[Stored entries]
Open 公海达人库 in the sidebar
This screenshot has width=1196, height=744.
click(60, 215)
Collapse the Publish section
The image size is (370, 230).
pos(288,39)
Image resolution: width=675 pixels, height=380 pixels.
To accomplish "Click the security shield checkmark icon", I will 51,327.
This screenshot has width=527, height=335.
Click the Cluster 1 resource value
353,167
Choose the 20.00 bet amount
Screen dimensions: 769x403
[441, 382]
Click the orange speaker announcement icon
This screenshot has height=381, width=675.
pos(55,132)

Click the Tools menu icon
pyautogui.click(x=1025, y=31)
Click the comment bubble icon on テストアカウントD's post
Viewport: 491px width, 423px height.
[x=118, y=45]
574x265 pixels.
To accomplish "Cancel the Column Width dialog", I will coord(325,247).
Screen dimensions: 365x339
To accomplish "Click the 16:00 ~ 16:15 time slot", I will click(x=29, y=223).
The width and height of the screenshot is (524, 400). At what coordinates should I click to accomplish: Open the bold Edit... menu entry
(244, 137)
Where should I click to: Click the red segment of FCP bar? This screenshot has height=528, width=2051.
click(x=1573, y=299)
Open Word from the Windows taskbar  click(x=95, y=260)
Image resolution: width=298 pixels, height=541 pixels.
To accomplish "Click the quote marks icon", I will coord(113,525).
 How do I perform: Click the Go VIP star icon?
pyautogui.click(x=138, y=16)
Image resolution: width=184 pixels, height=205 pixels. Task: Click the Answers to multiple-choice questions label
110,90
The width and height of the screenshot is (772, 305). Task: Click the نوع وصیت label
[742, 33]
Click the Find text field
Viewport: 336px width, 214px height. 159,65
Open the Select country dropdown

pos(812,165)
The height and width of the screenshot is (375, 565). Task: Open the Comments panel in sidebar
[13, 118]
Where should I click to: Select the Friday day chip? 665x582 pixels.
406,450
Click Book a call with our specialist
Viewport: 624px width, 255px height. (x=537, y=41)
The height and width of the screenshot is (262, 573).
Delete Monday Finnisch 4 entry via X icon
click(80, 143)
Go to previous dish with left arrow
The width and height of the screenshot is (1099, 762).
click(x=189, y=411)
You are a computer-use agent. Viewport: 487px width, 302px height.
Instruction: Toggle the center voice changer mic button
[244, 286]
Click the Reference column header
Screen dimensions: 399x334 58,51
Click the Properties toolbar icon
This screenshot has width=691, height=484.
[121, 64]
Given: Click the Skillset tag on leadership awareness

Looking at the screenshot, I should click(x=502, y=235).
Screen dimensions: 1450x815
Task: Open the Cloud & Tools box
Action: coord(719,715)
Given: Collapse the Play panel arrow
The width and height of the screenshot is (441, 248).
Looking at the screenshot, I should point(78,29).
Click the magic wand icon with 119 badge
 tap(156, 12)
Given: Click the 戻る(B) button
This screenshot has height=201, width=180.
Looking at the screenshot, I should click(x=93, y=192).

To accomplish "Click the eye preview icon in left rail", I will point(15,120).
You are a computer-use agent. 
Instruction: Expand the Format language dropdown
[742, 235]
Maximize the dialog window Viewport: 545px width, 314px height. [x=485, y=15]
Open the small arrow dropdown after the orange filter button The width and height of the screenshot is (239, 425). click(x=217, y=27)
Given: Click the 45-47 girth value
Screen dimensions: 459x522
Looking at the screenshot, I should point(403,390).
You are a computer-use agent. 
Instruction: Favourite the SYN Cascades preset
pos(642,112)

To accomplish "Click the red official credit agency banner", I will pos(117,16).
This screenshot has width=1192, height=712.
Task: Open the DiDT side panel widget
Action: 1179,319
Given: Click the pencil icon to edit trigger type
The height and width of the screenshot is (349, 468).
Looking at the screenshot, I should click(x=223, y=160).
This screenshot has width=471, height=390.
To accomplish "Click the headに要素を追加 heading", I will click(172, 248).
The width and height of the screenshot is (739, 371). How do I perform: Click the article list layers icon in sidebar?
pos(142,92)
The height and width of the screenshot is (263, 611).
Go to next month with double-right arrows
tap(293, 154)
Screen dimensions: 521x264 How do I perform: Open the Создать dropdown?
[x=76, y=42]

Required action — Return the records above verbatim, in their entirety.

Task answer —
Open 公海达人库 in the sidebar
This screenshot has width=1196, height=744.
click(60, 215)
Collapse the Publish section
The image size is (370, 230).
pos(288,39)
Image resolution: width=675 pixels, height=380 pixels.
To accomplish "Click the security shield checkmark icon", I will 51,327.
This screenshot has width=527, height=335.
Click the Cluster 1 resource value
353,167
Choose the 20.00 bet amount
Screen dimensions: 769x403
[441, 382]
Click the orange speaker announcement icon
This screenshot has height=381, width=675.
pos(55,132)

Click the Tools menu icon
pyautogui.click(x=1025, y=31)
Click the comment bubble icon on テストアカウントD's post
Viewport: 491px width, 423px height.
[x=118, y=45]
574x265 pixels.
To accomplish "Cancel the Column Width dialog", I will coord(325,247).
Screen dimensions: 365x339
To accomplish "Click the 16:00 ~ 16:15 time slot", I will click(x=29, y=223).
The width and height of the screenshot is (524, 400). At what coordinates should I click to accomplish: Open the bold Edit... menu entry
(244, 137)
Where should I click to: Click the red segment of FCP bar? This screenshot has height=528, width=2051.
click(x=1573, y=299)
Open Word from the Windows taskbar  click(x=95, y=260)
Image resolution: width=298 pixels, height=541 pixels.
To accomplish "Click the quote marks icon", I will coord(113,525).
 How do I perform: Click the Go VIP star icon?
pyautogui.click(x=138, y=16)
Image resolution: width=184 pixels, height=205 pixels. Task: Click the Answers to multiple-choice questions label
110,90
The width and height of the screenshot is (772, 305). Task: Click the نوع وصیت label
[742, 33]
Click the Find text field
Viewport: 336px width, 214px height. 159,65
Open the Select country dropdown

pos(812,165)
The height and width of the screenshot is (375, 565). Task: Open the Comments panel in sidebar
[13, 118]
Where should I click to: Select the Friday day chip? 665x582 pixels.
406,450
Click Book a call with our specialist
Viewport: 624px width, 255px height. (x=537, y=41)
The height and width of the screenshot is (262, 573).
Delete Monday Finnisch 4 entry via X icon
click(80, 143)
Go to previous dish with left arrow
The width and height of the screenshot is (1099, 762).
click(x=189, y=411)
You are a computer-use agent. Viewport: 487px width, 302px height.
Instruction: Toggle the center voice changer mic button
[244, 286]
Click the Reference column header
Screen dimensions: 399x334 58,51
Click the Properties toolbar icon
This screenshot has width=691, height=484.
[121, 64]
Given: Click the Skillset tag on leadership awareness

Looking at the screenshot, I should click(x=502, y=235).
Screen dimensions: 1450x815
Task: Open the Cloud & Tools box
Action: coord(719,715)
Given: Collapse the Play panel arrow
The width and height of the screenshot is (441, 248).
Looking at the screenshot, I should point(78,29).
Click the magic wand icon with 119 badge
 tap(156, 12)
Given: Click the 戻る(B) button
This screenshot has height=201, width=180.
Looking at the screenshot, I should click(x=93, y=192).

To accomplish "Click the eye preview icon in left rail", I will point(15,120).
You are a computer-use agent. 
Instruction: Expand the Format language dropdown
[742, 235]
Maximize the dialog window Viewport: 545px width, 314px height. [x=485, y=15]
Open the small arrow dropdown after the orange filter button The width and height of the screenshot is (239, 425). click(x=217, y=27)
Given: Click the 45-47 girth value
Screen dimensions: 459x522
Looking at the screenshot, I should point(403,390).
You are a computer-use agent. 
Instruction: Favourite the SYN Cascades preset
pos(642,112)

To accomplish "Click the red official credit agency banner", I will pos(117,16).
This screenshot has width=1192, height=712.
Task: Open the DiDT side panel widget
Action: 1179,319
Given: Click the pencil icon to edit trigger type
The height and width of the screenshot is (349, 468).
Looking at the screenshot, I should click(x=223, y=160).
This screenshot has width=471, height=390.
To accomplish "Click the headに要素を追加 heading", I will click(172, 248).
The width and height of the screenshot is (739, 371). How do I perform: Click the article list layers icon in sidebar?
pos(142,92)
The height and width of the screenshot is (263, 611).
Go to next month with double-right arrows
tap(293, 154)
Screen dimensions: 521x264 How do I perform: Open the Создать dropdown?
[x=76, y=42]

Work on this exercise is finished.